------ Given information ------

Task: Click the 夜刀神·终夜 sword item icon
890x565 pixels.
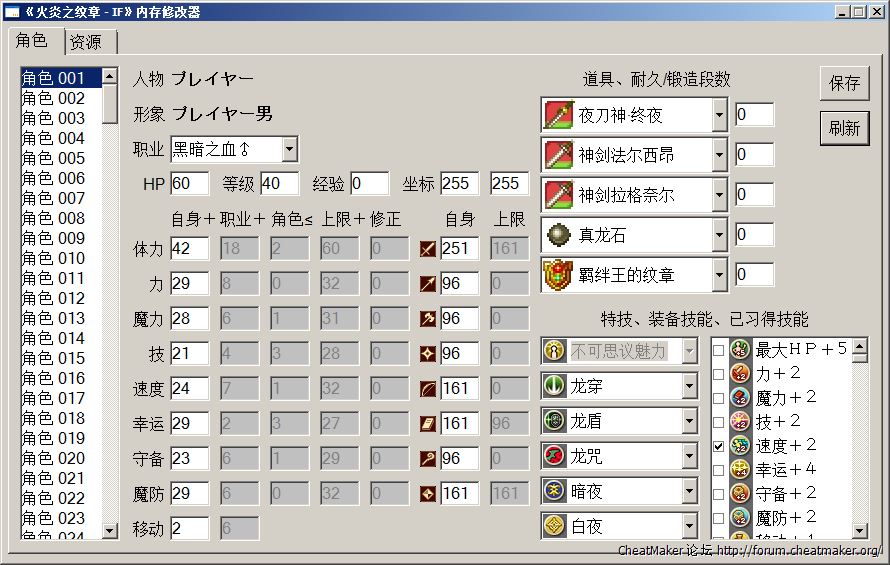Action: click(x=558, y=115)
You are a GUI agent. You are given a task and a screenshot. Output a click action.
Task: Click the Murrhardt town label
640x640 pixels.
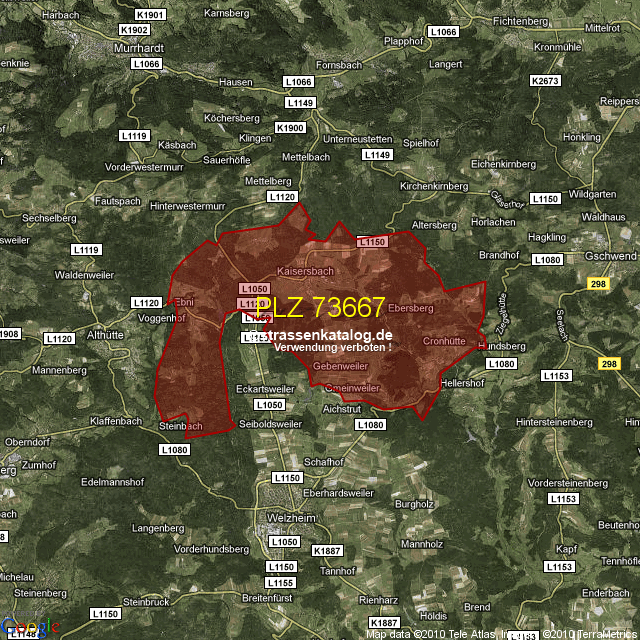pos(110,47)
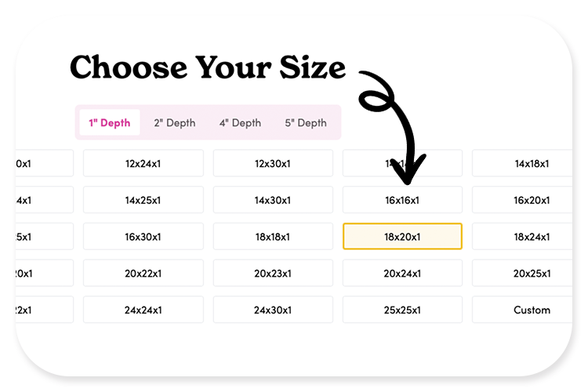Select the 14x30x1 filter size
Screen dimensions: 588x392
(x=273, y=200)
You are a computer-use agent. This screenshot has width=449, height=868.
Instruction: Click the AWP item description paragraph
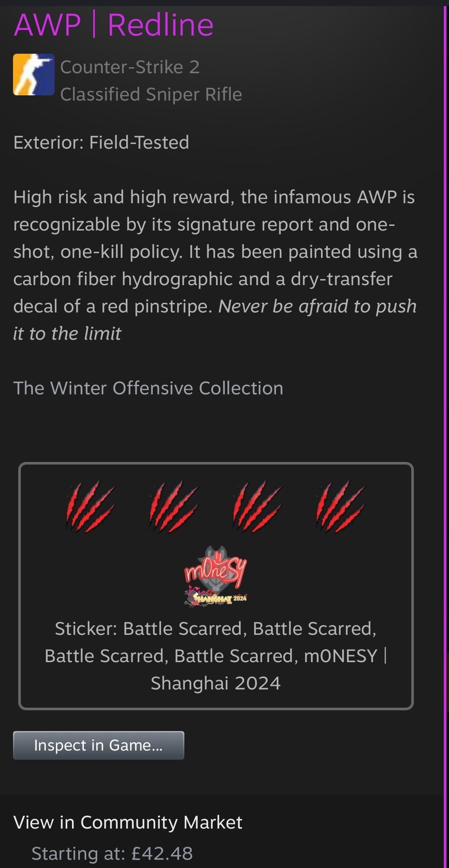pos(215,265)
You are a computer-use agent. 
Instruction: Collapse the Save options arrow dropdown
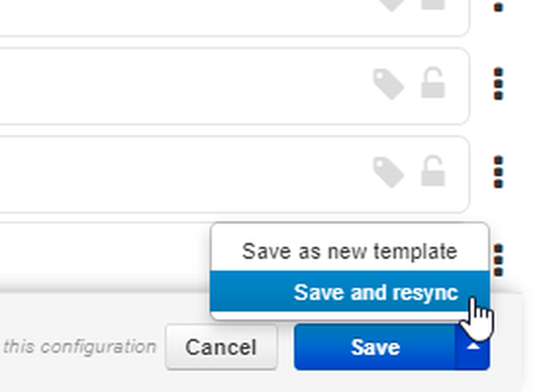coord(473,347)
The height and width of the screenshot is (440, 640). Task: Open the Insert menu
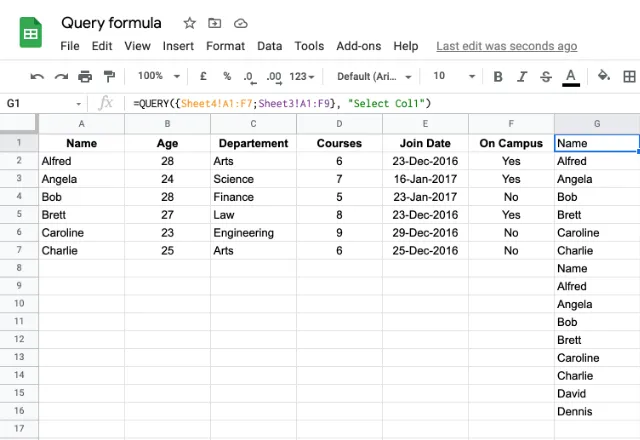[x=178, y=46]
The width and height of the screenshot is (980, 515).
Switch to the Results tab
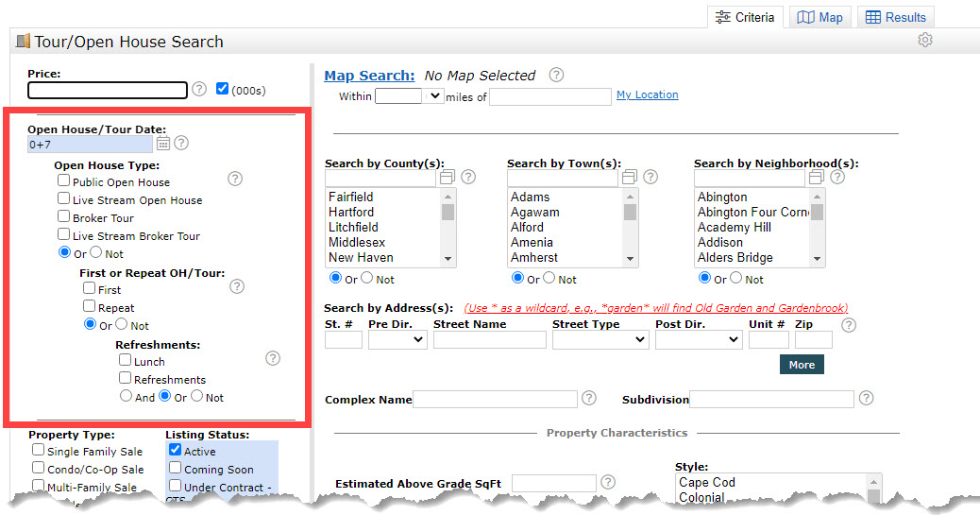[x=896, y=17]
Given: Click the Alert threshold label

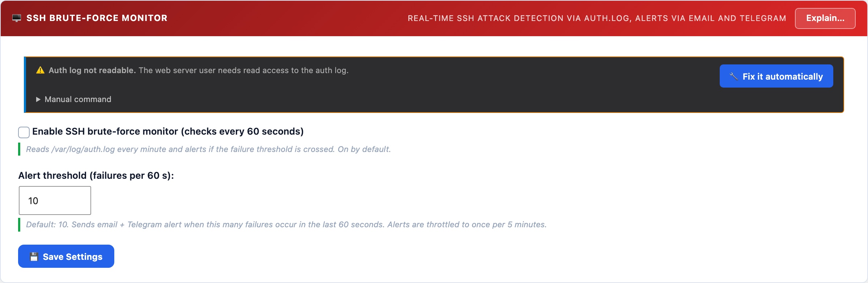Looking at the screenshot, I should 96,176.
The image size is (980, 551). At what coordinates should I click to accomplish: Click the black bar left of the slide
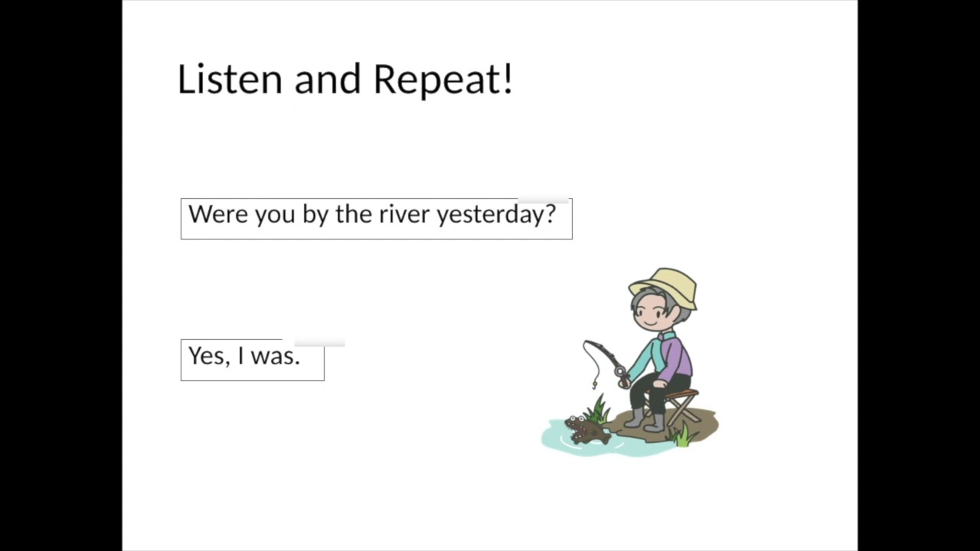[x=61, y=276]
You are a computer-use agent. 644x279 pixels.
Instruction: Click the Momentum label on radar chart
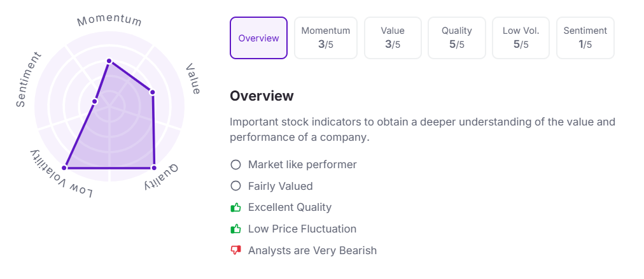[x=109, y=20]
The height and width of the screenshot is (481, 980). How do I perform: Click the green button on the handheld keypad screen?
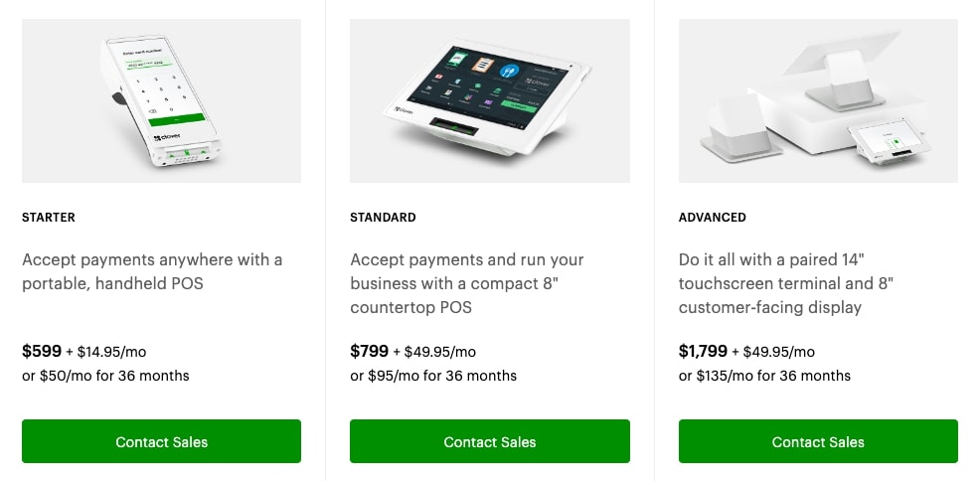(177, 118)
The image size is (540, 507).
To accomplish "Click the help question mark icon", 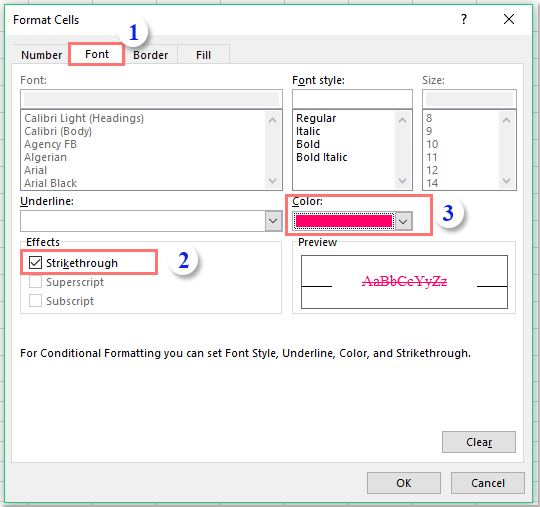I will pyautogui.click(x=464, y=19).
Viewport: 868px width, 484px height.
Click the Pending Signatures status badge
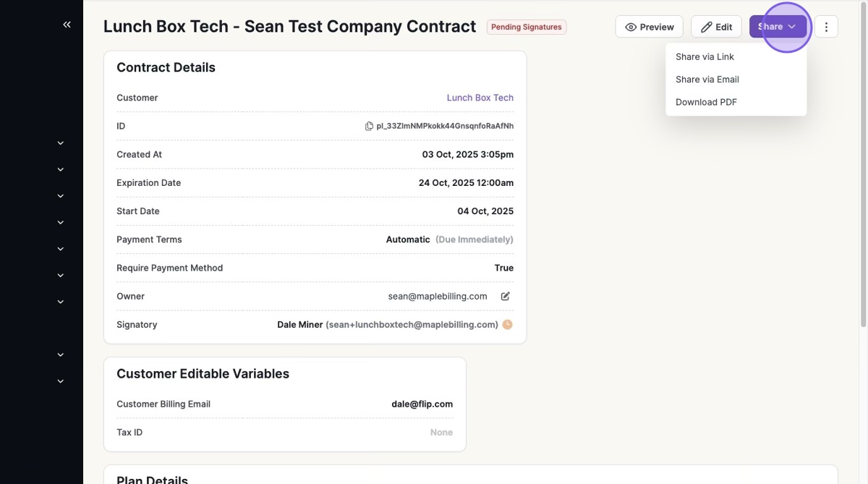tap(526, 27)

------

◆ **Exercise prompt**:
Which lines of the entries contain "computer"? Count them and write only the number.

◆ **Exercise output**:
3